Alla fine, la pre-patronale sanbassanese è stata un po’ la celebrazione sincera di quella cremonesità che piace e che rischia di mostrarsi sempre meno: quella del sindaco che arriva con il furgoncino della Protezione civile e si cambia perché almeno lui la cravatta deve averla; o quella del gonfalone cittadino che sembra fatto da Giotto e poi scopri che l’ha rifinito la sarta che conoscono tutti per nome; o ancora quella dell’intellettuale di spicco del paese che attacca bottone e scherza con il pubblico perché sa di aver parlato per venti minuti e gli amici gli fanno il gesto del ‘taglia’ ma in fondo sperano continui perché ne sa troppo. E sì, anche quella dei ragazzi che giocano a basket e fanno dentro e fuori dalla sala con i genitori al bar. Magari è nostalgia. Però funziona.

C’era Simona e c’era il suo Raffy. E poiché buon sangue non mente, Raffaele aveva pure la menzione d’onore in mano. Sul podio Giulio e Alessandro. Nel cuore Matteo. È stato un turbinio di emozioni e ricordi il primo concorso letterario ‘Berselli – Un giornalismo obiettivo al servizio della verità’, dedicato alla penna che per vent'anni ha raccontato il territorio come solo lui sapeva fare: senza filtri e senza compromessi; cercando sempre la verità. I bambini e i ragazzi gli hanno reso omaggio nel migliore dei modi: mettendosi in gioco.

Niente fronzoli, zero piaggeria. Orgogliosamente di provincia. Tanti argomenti, cronaca dura e pura, immagini vive e denuncia sociale. I baby-cronisti, incoronati per aver saputo in poche righe raccontare (fra le altre cose) la ‘manita’ degli Azzurrini allo Zini e la piaga del bullismo dentro e fuori dalle mura scolastiche, hanno ricevuto la standing ovation di un paese intero. La sala grande dell’oratorio non bastava e gli applausi sono arrivati anche dal marciapiede.

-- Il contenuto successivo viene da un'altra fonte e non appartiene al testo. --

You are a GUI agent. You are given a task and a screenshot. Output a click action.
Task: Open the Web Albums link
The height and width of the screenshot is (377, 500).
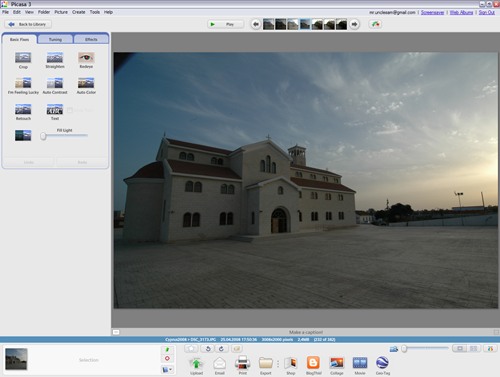click(x=461, y=12)
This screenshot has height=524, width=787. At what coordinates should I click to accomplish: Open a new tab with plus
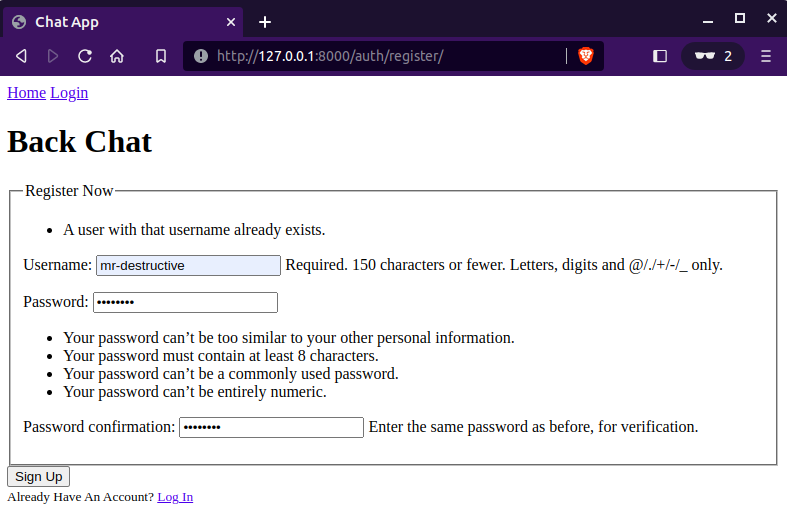point(265,21)
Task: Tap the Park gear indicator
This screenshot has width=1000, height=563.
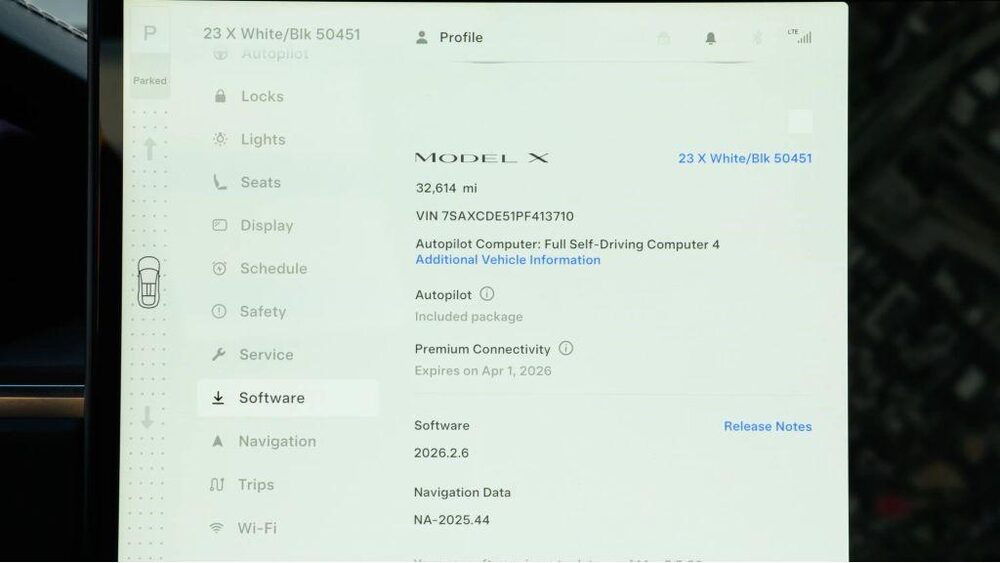Action: coord(150,34)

Nelle parole della compagna e del sindaco Giuseppe Papa il ritratto commosso, impressionista e colorato, di un collega e amico andato avanti troppo presto: brillante, testardo, forte, onesto e coraggioso. Meravigliosamente vero. Comune e biblioteca Vida, con il coordinamento e la direzione della responsabile Ardea Mainardi, hanno avuto l’onere e l’onore di assegnare i primi gagliardetti alla giuria tecnica composta da Andrea Arco (La Provincia), Andrea Colla (Cremona 1) e Alessio Rosin (Miur– I.C. Giovanni XXIII). Il ‘prof’ ha chiuso con i ricordi legati al gemellaggio lodigiano e alla storia del rinato gonfalone. Ma restava il ‘Berso’, nel cuore di tutti.